Text passage »
I have 8gb of RAM but OSX loves using the swap file. I only restarted last night and already the swap file is 1gb and will quickly climb to its usual 7-8gb. I run a lot of web browsers with a lot of windows and always get beachballs along with the sound of hard drive chattering.

Has anyone switched to an SSD and noticed a reduction in beachballing when running and switching between a lot of web browsing windows and apps?
 
I used to get a bunch of beach balls in OSX, just like I would get a lot of Hourglasses in Windows. Switching to an SSD has basically eliminated both for me.
 
My System : Early 2011 17" 2.2ghz i7, 500gb 7200rpm, 8gb RAM
OS : Snow Leopard


I have 8gb of RAM but OSX loves using the swap file. I only restarted last night and already the swap file is 1gb and will quickly climb to its usual 7-8gb. I run a lot of web browsers with a lot of windows and always get beachballs along with the sound of hard drive chattering.

Has anyone switched to an SSD and noticed a reduction in beachballing when running and switching between a lot of web browsing windows and apps?

First of all, I would check in the directory /var/vm to see if OS X is actually paging out to the drive.

If it is, then buy more RAM. That model can hold twice as much as you have now.
 
Well, I rarely see a beach ball on my MBA with 4GB of RAM and an SSD. Surprisingly 4GB of RAM has not caused me a single issue yet - even when running VMs. I originally was planning on selling my MBA to get an 8GB model when they came out and now that they did, I have no desire to switch, it runs that well.
 
First of all, I would check in the directory /var/vm to see if OS X is actually paging out to the drive.

If it is, then buy more RAM. That model can hold twice as much as you have now.

Explore the material »
• A. Edit the part of the Mac SSD discussion that opens with the words "I used to get" and closes with "both for me.", replacing "beach balls" with "spinning cursors".
• B. Write a continuation of the Mac SSD discussion, starting right after its last sentence.
The data that follow are separate from the Mac SSD discussion.

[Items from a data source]
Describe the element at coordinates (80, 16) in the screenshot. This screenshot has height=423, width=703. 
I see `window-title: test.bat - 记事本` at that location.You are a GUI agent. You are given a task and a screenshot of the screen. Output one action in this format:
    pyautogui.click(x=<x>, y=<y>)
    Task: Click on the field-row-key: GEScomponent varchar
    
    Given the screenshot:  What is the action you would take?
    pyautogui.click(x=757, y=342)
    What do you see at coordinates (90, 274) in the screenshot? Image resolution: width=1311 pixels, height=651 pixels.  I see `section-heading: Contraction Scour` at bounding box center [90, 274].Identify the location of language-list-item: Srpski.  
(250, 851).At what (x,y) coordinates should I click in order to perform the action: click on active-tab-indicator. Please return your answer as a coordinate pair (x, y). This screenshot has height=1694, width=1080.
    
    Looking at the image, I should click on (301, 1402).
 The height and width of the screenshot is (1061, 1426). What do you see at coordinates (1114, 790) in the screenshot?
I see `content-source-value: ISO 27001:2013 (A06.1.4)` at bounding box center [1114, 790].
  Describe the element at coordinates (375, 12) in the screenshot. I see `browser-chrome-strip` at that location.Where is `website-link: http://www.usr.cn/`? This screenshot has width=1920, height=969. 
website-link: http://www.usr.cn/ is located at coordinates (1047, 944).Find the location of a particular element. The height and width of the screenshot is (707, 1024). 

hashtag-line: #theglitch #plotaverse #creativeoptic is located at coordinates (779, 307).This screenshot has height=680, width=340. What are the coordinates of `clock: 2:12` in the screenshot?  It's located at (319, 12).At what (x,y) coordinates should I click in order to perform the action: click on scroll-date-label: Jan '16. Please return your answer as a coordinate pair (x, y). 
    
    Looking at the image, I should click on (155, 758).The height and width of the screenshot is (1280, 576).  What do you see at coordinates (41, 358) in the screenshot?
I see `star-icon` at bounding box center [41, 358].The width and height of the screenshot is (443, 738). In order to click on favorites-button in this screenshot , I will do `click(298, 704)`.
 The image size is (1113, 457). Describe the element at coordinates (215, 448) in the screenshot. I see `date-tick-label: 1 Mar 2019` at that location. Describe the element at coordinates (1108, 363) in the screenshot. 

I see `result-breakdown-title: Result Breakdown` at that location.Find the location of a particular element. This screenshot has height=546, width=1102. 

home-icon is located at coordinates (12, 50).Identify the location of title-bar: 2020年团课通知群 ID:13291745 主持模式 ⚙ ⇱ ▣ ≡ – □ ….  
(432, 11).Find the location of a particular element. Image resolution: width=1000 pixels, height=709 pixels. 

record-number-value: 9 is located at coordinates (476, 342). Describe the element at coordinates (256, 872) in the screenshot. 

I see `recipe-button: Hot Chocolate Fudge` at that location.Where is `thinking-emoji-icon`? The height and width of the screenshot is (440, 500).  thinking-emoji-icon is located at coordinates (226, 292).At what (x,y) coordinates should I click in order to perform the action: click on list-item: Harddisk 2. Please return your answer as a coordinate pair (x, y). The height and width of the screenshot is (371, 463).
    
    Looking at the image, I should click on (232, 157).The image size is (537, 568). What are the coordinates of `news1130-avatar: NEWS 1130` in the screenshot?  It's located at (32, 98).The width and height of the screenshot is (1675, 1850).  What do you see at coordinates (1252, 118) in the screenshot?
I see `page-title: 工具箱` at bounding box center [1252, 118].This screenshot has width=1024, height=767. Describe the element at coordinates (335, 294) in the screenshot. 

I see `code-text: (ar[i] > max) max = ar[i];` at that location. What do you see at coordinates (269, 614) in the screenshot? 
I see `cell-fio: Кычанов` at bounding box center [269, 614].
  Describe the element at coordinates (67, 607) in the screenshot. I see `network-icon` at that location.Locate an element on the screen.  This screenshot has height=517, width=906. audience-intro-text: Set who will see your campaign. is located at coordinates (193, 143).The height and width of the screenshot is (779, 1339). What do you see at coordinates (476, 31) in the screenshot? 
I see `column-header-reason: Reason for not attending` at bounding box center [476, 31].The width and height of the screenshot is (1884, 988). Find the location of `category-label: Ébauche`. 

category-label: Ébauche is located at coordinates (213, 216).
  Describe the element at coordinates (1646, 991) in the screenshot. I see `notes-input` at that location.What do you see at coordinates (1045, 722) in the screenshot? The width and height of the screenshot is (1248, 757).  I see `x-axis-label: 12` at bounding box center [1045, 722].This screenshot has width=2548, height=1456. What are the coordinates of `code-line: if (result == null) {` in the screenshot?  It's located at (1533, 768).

Outputs in order »
• A.
I used to get a bunch of spinning cursors in OSX, just like I would get a lot of Hourglasses in Windows. Switching to an SSD has basically eliminated both for me.

• B.
The pagefile gets used even when OSX has more RAM to use. I have seen others disable the pagefile so only RAM can be used but if you run out of RAM the system becomes unstable.
 
The pagefile gets used even when OSX has more RAM to use. I have seen others disable the pagefile so only RAM can be used but if you run out of RAM the system becomes unstable.

The pagefile is used to store the contents of RAM when the computer sleeps.

The swapfiles are used for virtual memory.
 
from my experience with a 2gb 2010 mba the answer is no. when i have 15 tabs in chrome open and 10 large pdf files open in preview swapping between them causes beach balling.
 

Sleepimage was what I was referring to, not pagefile. Pagefile is something to do with Windows.

You say your swapfile is 7-8GB in size. What swapfile are you talking about, and where is it located?

Because OS X should be using the directory /var/vm and it shouldn't be a single file. If it's paging out to the drive, their should be swapfile1, swapfile2, swapfile3, etc, in that directory.

Located also in there is a sleepimage file. That file is the same size as the amount of RAM you have installed, in your case, 8GB. That's the file it dumps the contents of RAM into when your computer sleeps.
 
Sleepimage was what I was referring to, not pagefile. Pagefile is something to do with Windows.

You say your swapfile is 7-8GB in size. What swapfile are you talking about, and where is it located?

Because OS X should be using the directory /var/vm and it shouldn't be a single file. If it's paging out to the drive, their should be swapfile1, swapfile2, swapfile3, etc, in that directory.

Located also in there is a sleepimage file. That file is the same size as the amount of RAM you have installed, in your case, 8GB. That's the file it dumps the contents of RAM into when your computer sleeps.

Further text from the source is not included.